A program manager adds value in a lot of big ways. If you’ve read Program Management for Open Source Projects, you’ve read about the myriad ways a program manager helps communities work together. But sometimes the contributions are a little smaller.
Lurking is one of a program manager’s most important jobs. Because the role involves sharing information across teams, you have to spend a lot of time passively absorbing what’s being said. Of course, you don’t want to be the exclusive source for information. But you are uniquely positioned to be an information conduit.
Let me give you an example. During the Fedora Linux 38 cycle, a package maintainer proposed one of his packages as a freeze exception. When making the proposal, he just said “a new version is available.” This isn’t particularly descriptive. Since the point of a freeze is to give testers a stable platform to test against, the default decision is to reject exceptions. Availability of a new version isn’t enough reason on its own.
But! I passively follow a lot of Fedora mailing lists. And one of those lists had a discussion about this package update fixing boot issues on some Arm devices. Because I had seen this, I was able to add the context for why this particular freeze exception should be granted. It quickly got enough votes to get pulled into the compose.
Now, it’s possible that voters would have granted the exception without the additional information.
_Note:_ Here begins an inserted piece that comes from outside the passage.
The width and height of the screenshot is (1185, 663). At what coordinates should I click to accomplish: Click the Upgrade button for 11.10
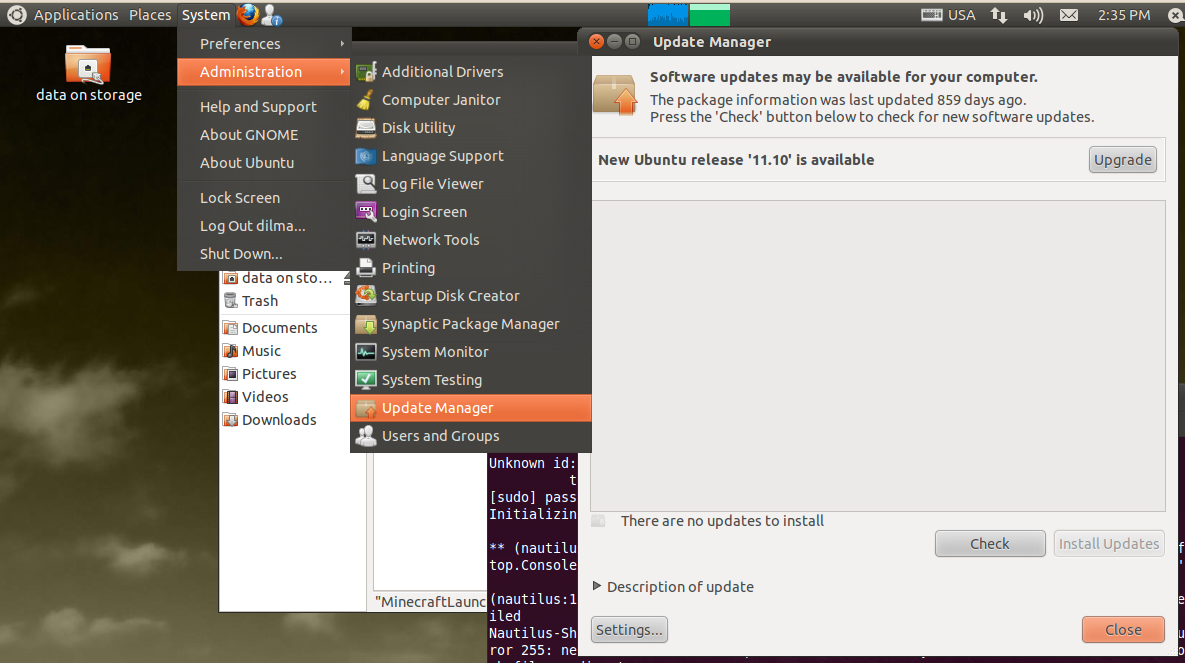(1122, 160)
Or maybe they’d have rejected it, the maintainer would have provided more information, and then the voters would have accepted it on the second go-round. Or maybe someone would else have picked up the context from the mailing list and provided it.
The point isn’t “only Ben Cotton could have saved us!” The point is that because I spend a lot of time watching teams communicate, I can give context to other teams. This wasn’t a make-or-break moment for the release. It was a way to reduce the friction for individual contributors and make the process run a little smoother.